Олев говорил по-русски не слишком бегло, лишь немногим лучше, чем подавляющее большинство эстонцев, а большинство эстонцев, в отличие от большинства армян, переходивших на русский охотно и с готовностью, старалось языком «оккупантов» не пользоваться, а коли выпадала такая ситуация, что иного выхода не оказывалось, отнюдь не демонстрировало образцов высокого стиля или хотя бы более-менее свободной речи. Конечно, дело вряд ли было в неспособности выучить язык, который полвека преподавали в школах, а, скорее, в своего рода внутреннем саботаже (реакция сродни породившей забавную языковую новацию «оккупационный рубль», как почти официально именовали в Эстонии советскую валюту в позднегорбачевский период). И уж никак не в неприязни к иностранным языкам вообще, стоило посмотреть, в каком темпе, можно сказать, сломя голову, вокруг учили английский. Впрочем, правильнее будет назвать его американским, не имея в виду деформации, которым подвергается рафинированный язык европейцев за океаном, а просто потому, что учат язык американцев, не более и не менее. Вы ведь понимаете, читатель, что Эстония, как и освободившаяся от советского присутствия Восточная Европа, как и все новоявленные постсоветские государства, не исключая саму Россию тех времен милой горячности и неожиданной наивности, была б рада-радешенька лечь под мускулистого дядю в звездах и полосах и с долларами в кармане. Конечно, американцы это вам не русские, против них не надо сражаться безмолвно, но упорно, отстаивая свою культуру, американцы ни на что не посягают, а просто опекают, потому что добрые, и щедрые, и… И надо иметь очень богатую фантазию, чтобы представить себе будущее европейской культуры в виде, например, поверженной лицом в грязь Венеры Милосской, по мраморному телу которой бегают, помахивая хвостиками, мерзкие маленькие микки-маусы…

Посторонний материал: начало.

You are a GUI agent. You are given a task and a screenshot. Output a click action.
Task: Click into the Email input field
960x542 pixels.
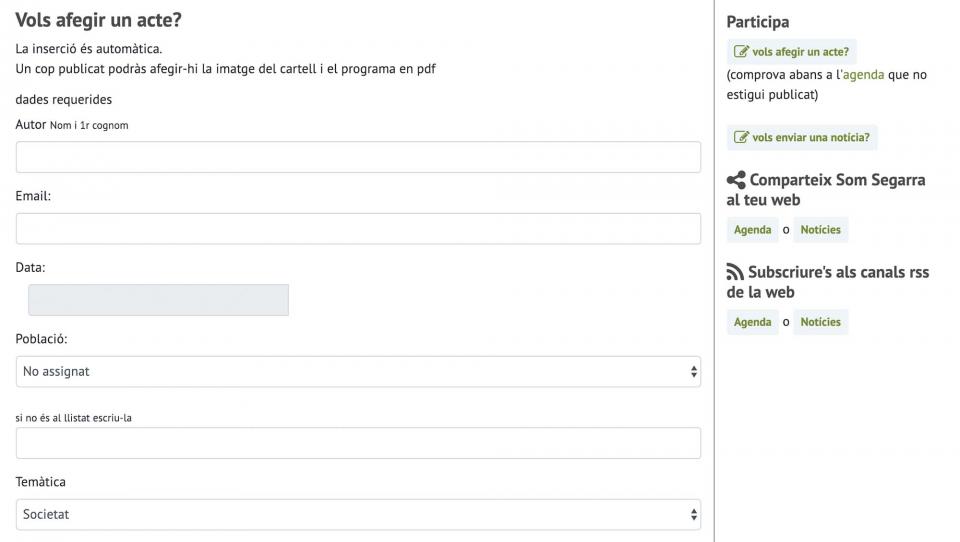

Но мы опять увлеклись. Итак, Олев владел русским не в совершенстве, но достаточно для того, чтоб объясняться Елене в любви или относительно внятно излагать ей же свое понимание киноискусства, так что в семейной жизни они обходились без эстонского, правда, свекровь время от времени делала попытки с места в карьер перейти с невесткой на тот язык, на каком надлежало общаться в добропорядочном эстонском доме (видимо, она полагала, руководствуясь модным термином «погружение», что с речью, как с плаванием, кто не утонет, тот поплывет, и всячески сталкивала Елену с лодки), но Елена отвечала ей молчанием, а свекровь тишины не выносила, днем в ее комнате беспрерывно гундосило радио, вечерами бормотал телевизор, и однако механическое это говорение для нее было лишь фоном, на который она налагала звуковой узор своих жалоб, воспоминаний и критических замечаний в адрес всех и вся. Словом, в быту у Елены языковых проблем не возникало, и все-таки само существование «закона о языке», этого дамоклова меча, выкованного и отточенного эстонским Дионисием в лице парламента (или парламентов, поскольку заточка меча продолжалась), отравляло ей жизнь.
Правда, вначале ее терзания носили теоретический характер, однако в скором будущем им предстояло обрести форму практическую. Еще какое-то время Елену никто не трогал, и она продолжала тихо посещать свой пустующий кооператив и ездить в маленькие городки в качестве целительницы, так прошли зима и весна, настало лето (чтоб не путать читателя, мы будем придерживаться общепринятых наименований сезонов), и грянула денежная реформа. В одночасье все накопления были упразднены, ликвидированы как явление, и полтора миллиона жителей страны начали со стартовой черты бодрый бег к лучшему будущему. В их числе и Елена с Олевом. Но попасть в лидирующую группу им суждено не было.